ECB Working Paper Series No 2693 / August 2022 51 

Finally, all solutions require that strong progress is made on the AML/CFT compliance side to ensure straight-through-processing (STP) for the large majority of cross-border payments. The recognition and the importance of this issue is illustrated by the significant number of building blocks devoted by the G20 to regulatory and compliance issues of cross-border payments, and also the Nexus initiative of the BIS recognizes the importance of such progress particularly for interlinked solutions. 

None of these challenges are unresolvable and for large cross-border payment corridors with significant volumes and sufficient political will, both interlinking solutions should be feasible and efficient. For smaller corridors, fixed set up costs may be too high, or the political or legal preconditions may not be fulfilled. For those, a modernized correspondent banking or solutions relying on Fintechs with presence in both jurisdictions will likely remain good and flexible solutions that can contribute significant improvements. Also, for large corridors, these two solutions may play an important role for the coming years, and the interlinking solutions still need to prove that they can deploy their advantages relative to them. 

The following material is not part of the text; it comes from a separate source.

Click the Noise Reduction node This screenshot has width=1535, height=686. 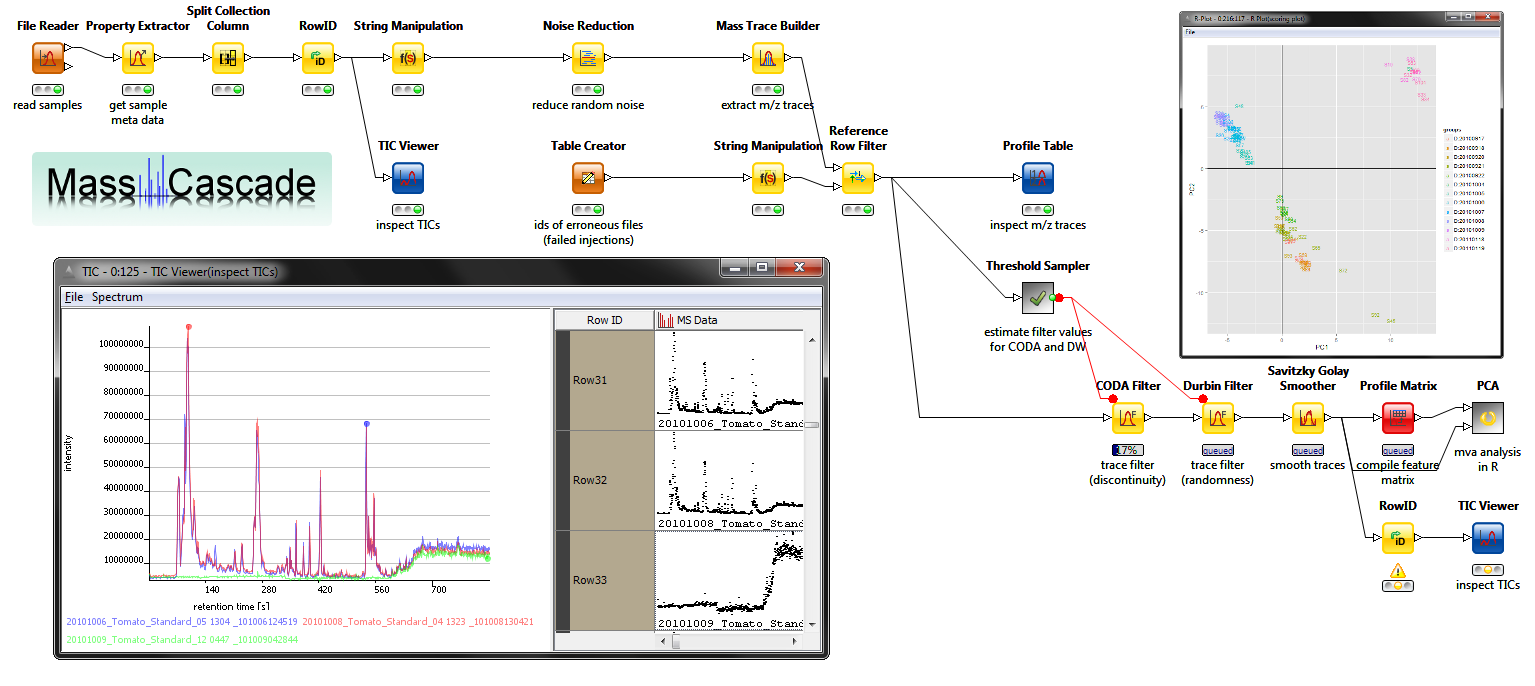tap(588, 59)
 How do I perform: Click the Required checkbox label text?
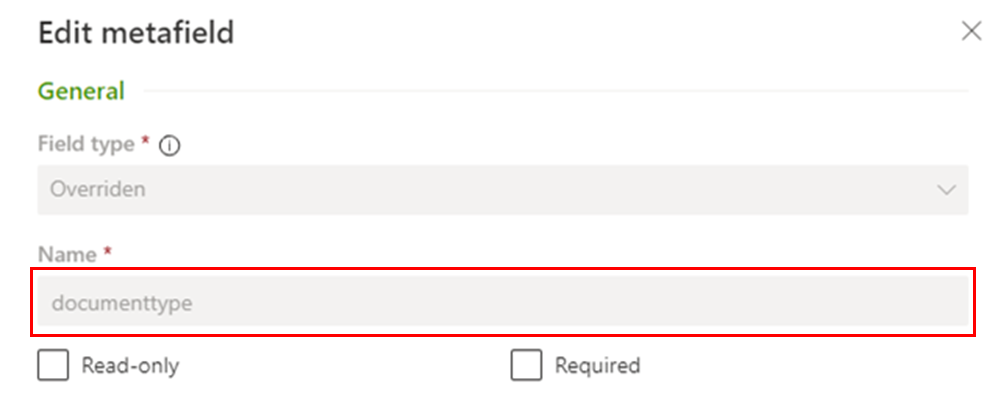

Ranking two solutions at the top raises the question whether central banks and the industry should really work on both (i.e. the interlinking of domestic payment systems and future CBDCs), or whether only one should be selected and the other be dismissed to save on investment costs and focus all efforts to implement the holy grail as soon as possible. A number of arguments speak in favor of developing both solutions. First, there are synergies between the two in the sense that organizing competitive FX conversion layers is instrumental for both, as well as solving issues of international addressability of accounts (be it in commercial bank money or CBDC), persons and firms. Second, some FX and cross-border payment corridors are so large that they can easily support two solutions, and the eventual efficiency of cross-border payments will benefit further from the competition between two approaches. Third, for some cross-border payment corridors only one solution may eventually prevail, but this could be one or the other, and in view of the many cross-border corridors, it is favorable to have two fully efficient solutions available who can compete to become the solution for specific smaller corridors. Therefore, forceful work on both should continue, whereby for CBDC much of the energy of central banks will obviously be absorbed first for deploying them for domestic retail payments. Central banks should nevertheless keep in mind that CBDC will eventually be expected to make its contribution to efficient cross-border payments with FX conversion, and discuss at a relatively early stage the related interoperability issues. In the meantime, they should support and co-ordinate the efforts to interlink domestic payment systems for cross-border payments with competitive FX conversion.